Referring to the impact of the pandemic on staff and “the backlog of cases”, it goes on: “We must properly fund our health services so that they can meet this challenge.”
The Scottish Greens also back “equal access” to dental services, and say they want to work with the profession “to address the backlog of cases” caused by the pandemic.
Ms Slater, 47, who was born in Canada and moved to Scotland in 2000, has spoken before of being diagnosed with autism.
She was made minister for Green Skills, Circular Economy and Biodiversity in August 2021.

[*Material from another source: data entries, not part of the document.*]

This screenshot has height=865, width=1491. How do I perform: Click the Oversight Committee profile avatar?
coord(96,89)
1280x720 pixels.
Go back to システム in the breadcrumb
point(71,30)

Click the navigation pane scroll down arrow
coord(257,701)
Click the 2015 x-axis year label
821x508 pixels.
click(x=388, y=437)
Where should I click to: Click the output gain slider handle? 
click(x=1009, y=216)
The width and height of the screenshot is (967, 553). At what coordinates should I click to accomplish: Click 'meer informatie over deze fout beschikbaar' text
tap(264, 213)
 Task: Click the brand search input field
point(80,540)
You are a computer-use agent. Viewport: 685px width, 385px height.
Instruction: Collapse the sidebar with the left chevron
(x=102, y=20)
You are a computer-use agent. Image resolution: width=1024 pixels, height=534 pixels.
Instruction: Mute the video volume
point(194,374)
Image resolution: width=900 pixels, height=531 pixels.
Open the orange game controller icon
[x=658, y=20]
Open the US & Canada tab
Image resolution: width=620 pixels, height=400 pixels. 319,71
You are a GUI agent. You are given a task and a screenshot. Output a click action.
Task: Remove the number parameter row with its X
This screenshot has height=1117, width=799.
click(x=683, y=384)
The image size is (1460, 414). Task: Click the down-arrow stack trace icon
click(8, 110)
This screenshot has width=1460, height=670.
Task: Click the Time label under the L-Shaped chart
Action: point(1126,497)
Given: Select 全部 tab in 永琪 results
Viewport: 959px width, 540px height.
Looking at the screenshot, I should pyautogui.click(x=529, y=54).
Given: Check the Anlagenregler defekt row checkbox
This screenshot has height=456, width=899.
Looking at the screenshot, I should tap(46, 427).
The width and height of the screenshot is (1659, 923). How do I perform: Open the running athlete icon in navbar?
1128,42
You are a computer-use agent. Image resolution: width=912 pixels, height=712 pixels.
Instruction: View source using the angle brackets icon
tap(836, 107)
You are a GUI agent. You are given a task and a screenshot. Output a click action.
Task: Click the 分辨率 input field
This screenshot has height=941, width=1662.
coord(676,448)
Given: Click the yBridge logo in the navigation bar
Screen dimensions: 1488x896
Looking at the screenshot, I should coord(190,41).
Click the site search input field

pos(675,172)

Tory MSP Annie Wells said: “While everyone is entitled to use private healthcare if they have the means, Lorna Slater is a member of a government that has brought Scotland’s NHS to its knees, so it will jar with ordinary Scots that she is able to bypass the queues for treatment that they are forced to endure.
“Her decision also smacks of hypocrisy given the Scottish Greens’ hostility to private enterprise and the concept of economic growth.
“This is unlikely to go down well with her extremist left-wing colleagues.”
Nicola Sturgeon disclosed seven years of income tax returns on Monday, prompting all the other leaders at Holyrood to do likewise.
Ms Slater and her Scottish Green co-leader Patrick Harvie were the last to do so, and they were slipped out on the Scottish Green party website on Tuesday evening.
The returns cover the financial year 2021/22, and so captured most of Ms Slater’s first year as an MSP.
Her return shows she had private medical and dental insurance worth £781 in her final weeks with Orbital Marine, when she was working three days a week on tidal turbines.
It suggests her annual benefit was worth several thousand pounds, and that she would need to spend a similar sum to maintain it.
Prime Minister Rishi Sunak was recently criticised for having used private healthcare in the past.